§ Assigned task:
In the listing below, count the lines that contain the string "profile", and state that number without further words.

§ Extracted entries:

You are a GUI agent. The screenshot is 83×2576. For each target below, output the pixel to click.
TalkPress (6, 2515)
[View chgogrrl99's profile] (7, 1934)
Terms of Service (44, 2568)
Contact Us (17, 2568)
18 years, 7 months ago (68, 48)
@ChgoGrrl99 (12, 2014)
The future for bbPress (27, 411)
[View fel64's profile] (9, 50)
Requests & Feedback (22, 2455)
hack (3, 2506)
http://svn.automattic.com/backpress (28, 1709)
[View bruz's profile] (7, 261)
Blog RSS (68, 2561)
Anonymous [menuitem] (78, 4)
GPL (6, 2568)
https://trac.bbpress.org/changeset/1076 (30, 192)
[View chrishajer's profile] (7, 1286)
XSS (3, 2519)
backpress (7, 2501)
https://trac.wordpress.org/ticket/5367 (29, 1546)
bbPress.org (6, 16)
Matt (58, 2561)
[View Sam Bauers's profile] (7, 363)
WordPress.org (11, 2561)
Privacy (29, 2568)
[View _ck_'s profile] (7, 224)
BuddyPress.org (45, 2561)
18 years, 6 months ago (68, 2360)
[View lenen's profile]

§ Answer section:
7